Kepala Desa Boro, Sutrisno saat ditemui di Kantor desa / Foto : Anang Basso / Tulungagung TIMES
Kepala Desa Boro, Sutrisno saat ditemui di Kantor desa / Foto : Anang Basso / Tulungagung TIMES

Empat perangkat desa Boro Kecamatan Kedungwaru Kabupaten Tulungagung yang terpilih dalam penjaringan dan penyaringan perangkat desa pada 25 Mei 2019 lalu, hingga kini belum dilantik. Empat peserta perangkat desa dinyatakan lolos setelah memenangi ujian yang diikuti 50 peserta itu berebut empat formasi yakni unsur Kaur Keuangan, Kasi Kesra, Kasun Boro dan Kasun Plandang.

"Itu jauh hari sebelum saya menjabat sebagai kepala desa, dilaksanakan oleh pejabat sementara (Pj) Kades sebelum saya," ujar Kepala Desa Boro, Sutrisno saat ditemui dikantornya, Kamis (27/02) siang.

Saat pelaksanaan, Sutrisno mengaku masih sebagai kepala dusun dan tidak terlibat sama sekali dalam pelaksanaannya.

"Saat itu juga ada yang keberatan karena nilainya dianggap jomplang, maka masalah ini dibawa ke Kecamatan hingga akhirnya sampai ke inspektorat," jelasnya.

Pejabat sementara Kepala Desa Boro, menurut Sutrisno saat itu Dijabat oleh Fakih Syafaat.

"Dia dulu Sekdes di sini, kemudian menjadi pejabat sementara kades lalu sekarang mutasi ke Kecamatan Ngantru," lanjutnya.

Karena dirinya tidak tau menahu tentang ujian perangkat yang sempat ada sengketa itu, Sutrisno tidak mau melantik empat pemenang dan juga tidak melaksanakan ujian ulang.

"Jika melantik dasarnya apa, jika diadakan ujian ulang juga dasarnya mana. Kecuali ada putusan pengadilan atau surat pegangan yang menjadi dasar melantik atau mengadakan ujian ulang, baru saya bisa melaksanakan," ungkap Sutrisno.

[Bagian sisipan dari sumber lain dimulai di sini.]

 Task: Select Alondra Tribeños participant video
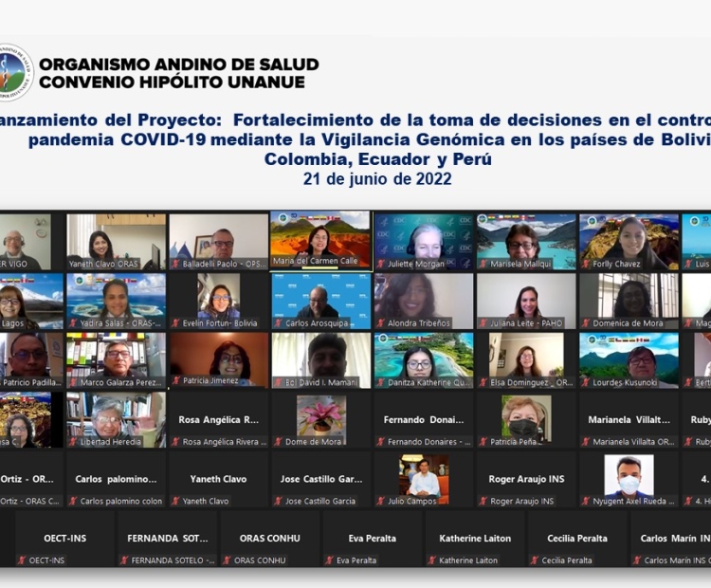pos(424,300)
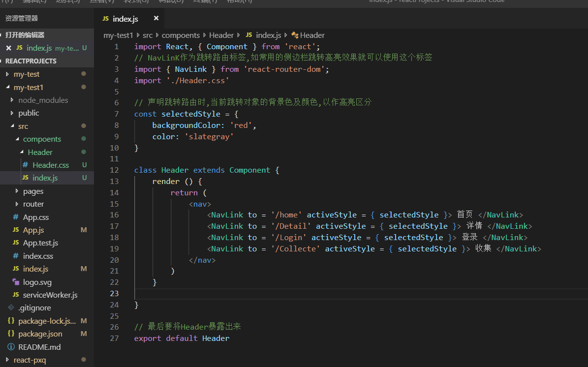Close the index.js editor tab
The image size is (588, 367).
point(156,18)
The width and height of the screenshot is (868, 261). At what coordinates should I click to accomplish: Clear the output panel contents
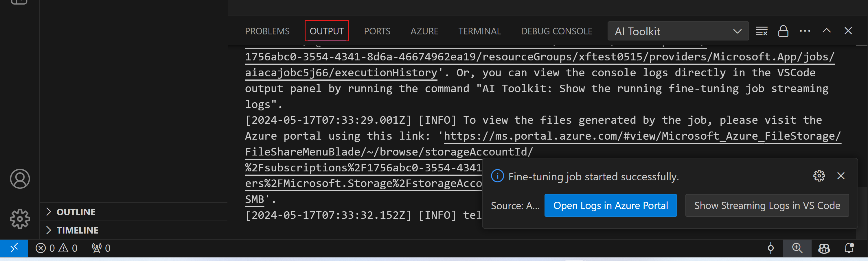(761, 31)
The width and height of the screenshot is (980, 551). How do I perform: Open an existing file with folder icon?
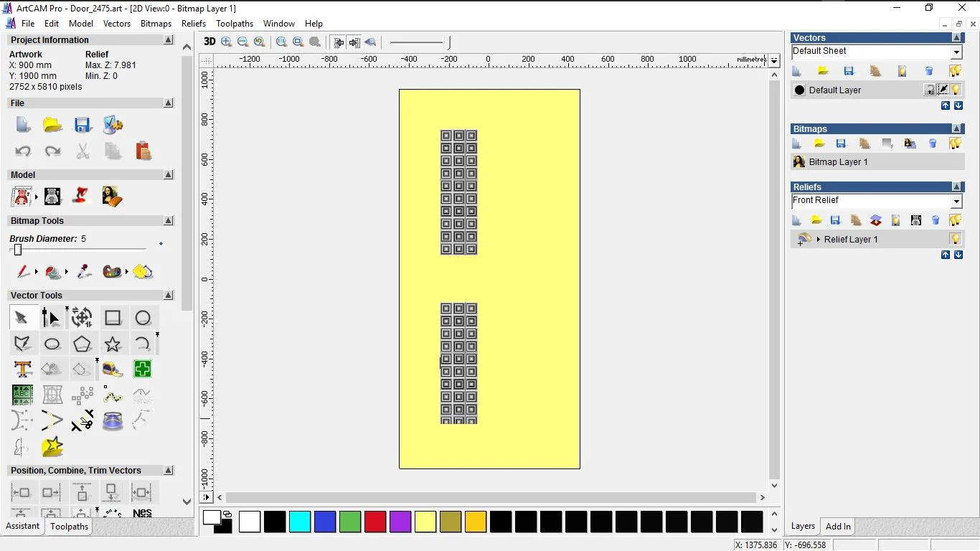click(x=52, y=126)
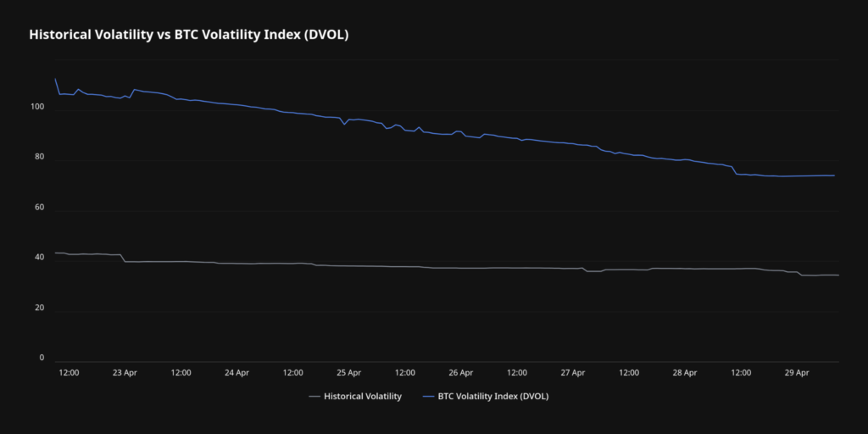Select the chart title text
The width and height of the screenshot is (868, 434).
tap(189, 35)
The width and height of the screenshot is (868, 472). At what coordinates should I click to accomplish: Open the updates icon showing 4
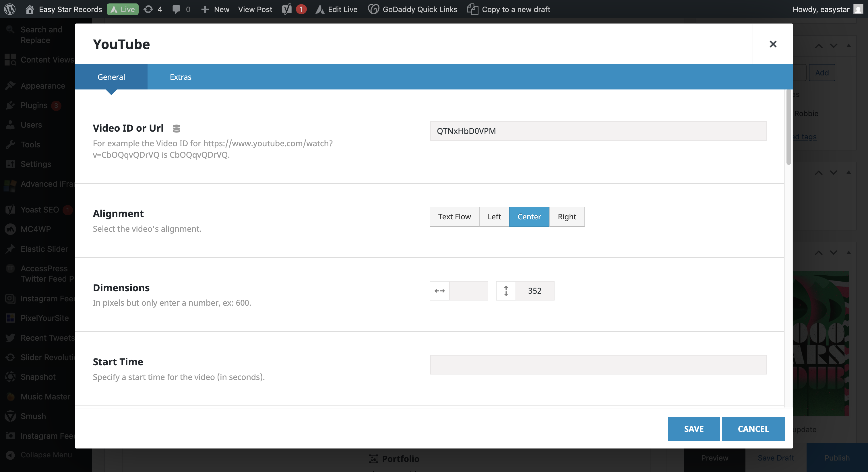(148, 9)
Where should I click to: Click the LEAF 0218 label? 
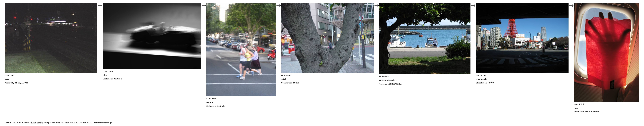pos(211,99)
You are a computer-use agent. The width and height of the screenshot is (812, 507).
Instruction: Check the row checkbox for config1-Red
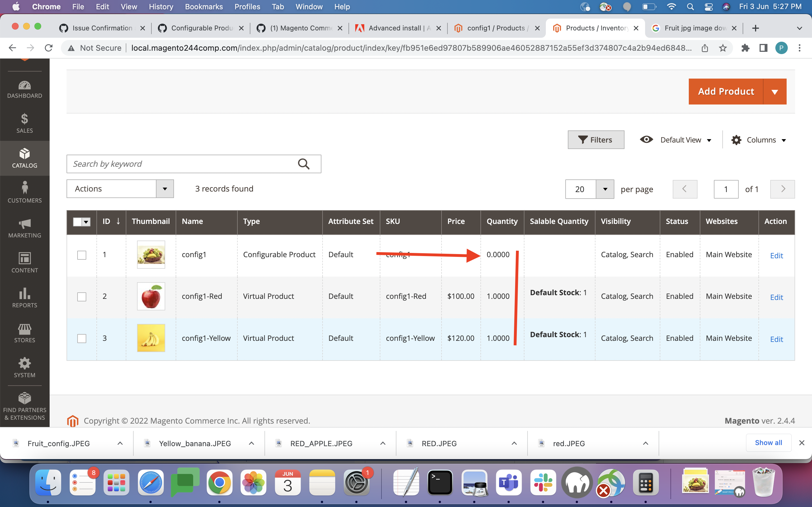[x=82, y=296]
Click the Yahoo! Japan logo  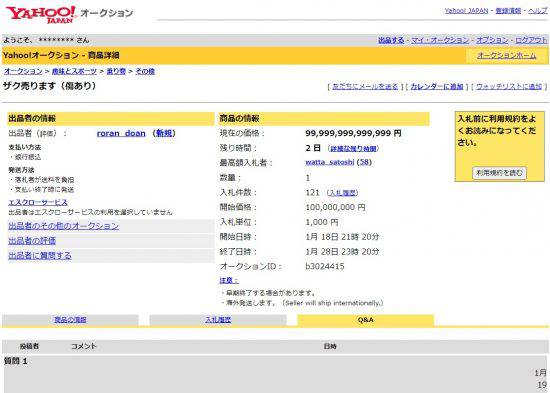click(x=41, y=14)
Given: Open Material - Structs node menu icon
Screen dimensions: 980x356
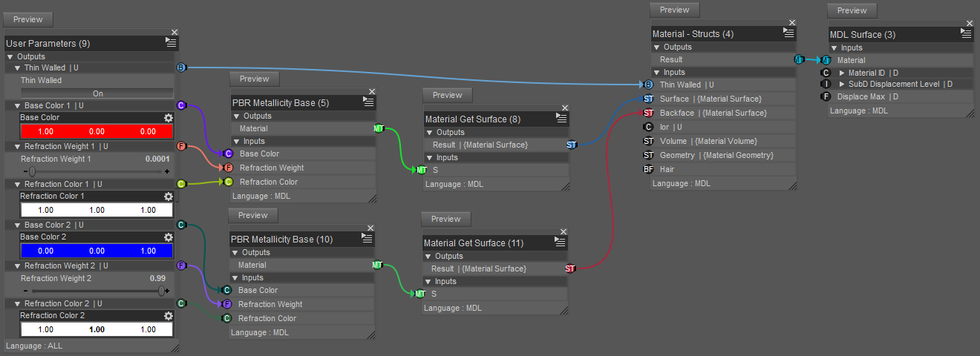Looking at the screenshot, I should pos(789,34).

Kemudian, kenapa dibuka pendaftaran kembali penjaringan dan penyaringan perangkat desa di desa Boro, Sutrisno dengan tegas menyatakan jika ujian perangkat yang akan dilaksanakan serentak di bulan Maret depan berbeda dengan ujian yang diselenggarakan sebelumnya.

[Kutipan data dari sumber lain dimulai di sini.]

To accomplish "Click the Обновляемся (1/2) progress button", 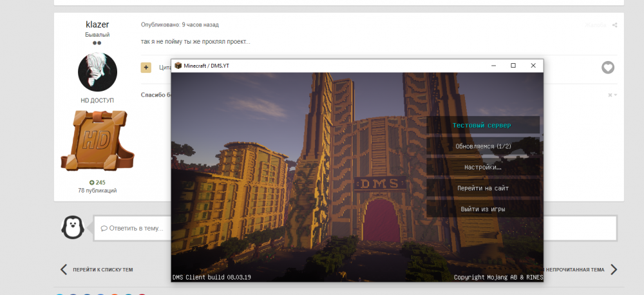I will point(483,146).
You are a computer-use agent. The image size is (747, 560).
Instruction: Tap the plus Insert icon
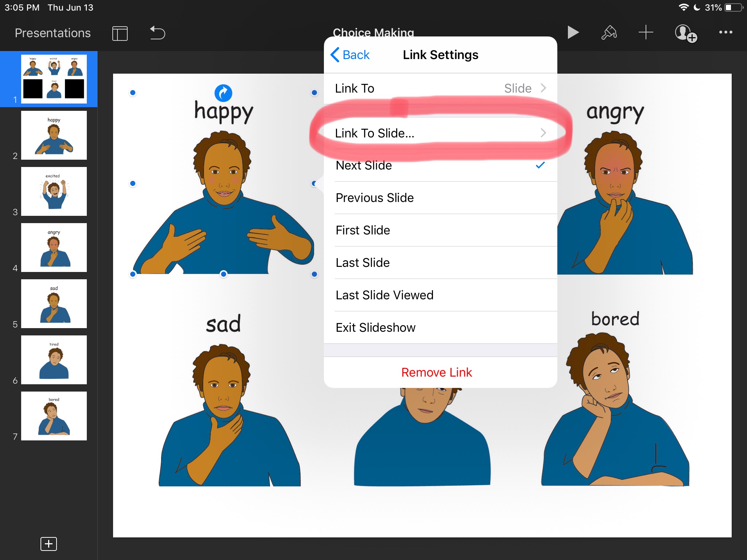tap(646, 33)
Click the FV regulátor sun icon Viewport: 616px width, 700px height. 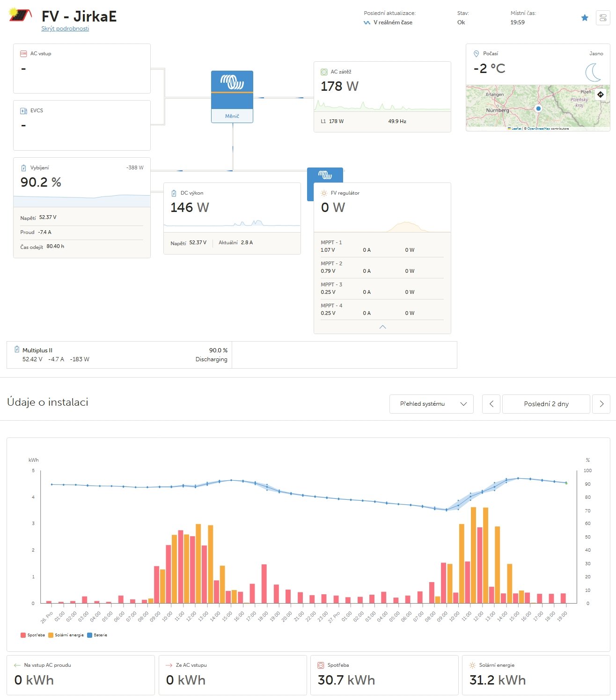coord(324,193)
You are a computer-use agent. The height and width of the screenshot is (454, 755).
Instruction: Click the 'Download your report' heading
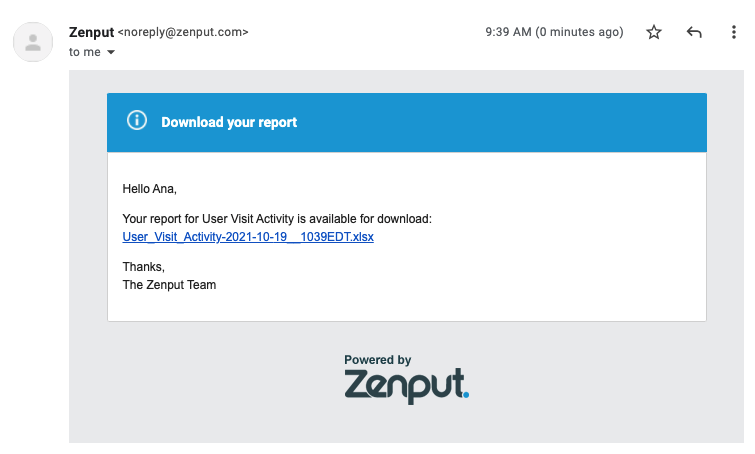(x=229, y=122)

"Ini beda, kita membuka pendaftaran penjaringan dan penyaringan perangkat desa untuk jabatan Kasun yang saya tinggalkan dan jabatan sekretaris desa. Hal ini kami lakukan karena perangkat desa Boro bisa dibilang tinggal sedikit, tidak bisa melayani dengan baik dan harus double pekerjaan," paparnya.

Sementara itu, Kepala Inspektorat Kabupaten Tulungagung, Samrotul Fuad saat dikonfirmasi melalui jaringan telpon mengatakan jika masalah pelantikan atau ujian ulang sepenuhnya di pihak pemerintahan desa.

"Tanyanya jangan ke saya tapi ke penyelenggara, bola sudah di desa," ucap Fuad.

Dirinya mengakui telah memanggil pihak-pihak yang dianggap berkaitan dengan masalah penjaringan dan penyaringan perangkat desa Boro, namun tidak semua yang dilakukan inspektorat dapat disampaikan ke publik.

"Sudah kita panggil, tidak bisa saya sampaikan ke publik. Bola sudah di pihak desa," jelas Fuad.

Saat dikonfirmasi melalui jaringan telpon, dua dari empat peserta perangkat desa yang  memenangi ujian tidak memberikan respons.